My upvotes/downvotes are worth 2 points each and my supervotes are worth 6. A person with between 10 and 100 karma on the forum has an upvote worth 1 and a supervote worth 2 (the scaling system is described in this code here I think)
My concern is that this system lends itself to groupthink, whereby the dominant views or topics are liable to get more karma, giving holders of those views more voting power, giving users that makes posts they agree with or that they see as relevant more karma, etc.
Dissenting opinions or posts not of interest to the in-group are liable to be downvoted (although karma is meant to reflect quality or relevance of a post or comment, this is of course misused), which both hides those comments but also puts off dissenting voices from commenting/posting in the future.
The justification for the current system is that people with more karma are more likely to be have better understanding and judgement, less likely to be sockpuppets or trolls and so are better positioned to vote. This is a system ported over from LessWrong (described here).
Concerns about the scaling system have been discussed on the forum previously, for example here.
Is this system more beneficial than harmful?
Retributive downvoting appears to be a bannable offense, according to the forum guide:
https://forum.effectivealtruism.org/posts/yND9aGJgobm5dEXqF/guide-to-norms-on-the-forum#Voting_norms
I suggest you take your case up with the admins.
More generally, perhaps it would be valuable to publicize the voting guide better? E.g. every time my mouse hovers over a voting widget, a random voting guideline could pop up, so over time I would learn all of the guidelines. @Sarah Cheng
I think the risk of groupthink death spirals is real, and I suspect I've been on the receiving end of it. "With great power comes great responsibility."
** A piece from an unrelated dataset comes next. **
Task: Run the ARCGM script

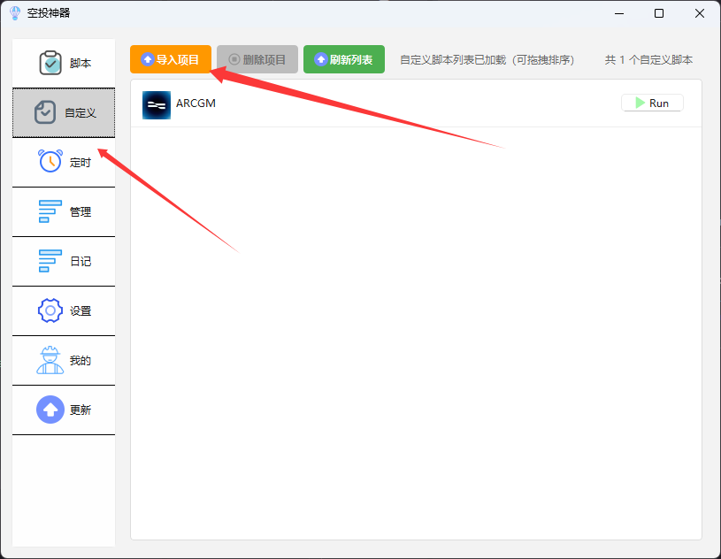Action: point(652,103)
Do you post on the EA subreddit? Everyone's vote power is equal there:
https://reddit.com/r/EffectiveAltruism/
IMO, the discussion quality on the subreddit is not great. I'm unsure if that's because it lacks scaled vote power, or simply because it has fewer serious EAs and more random redditors. I wonder what would happen if serious EAs made a dedicated effort to post on the subreddit, and bring the random redditors up to speed more etc.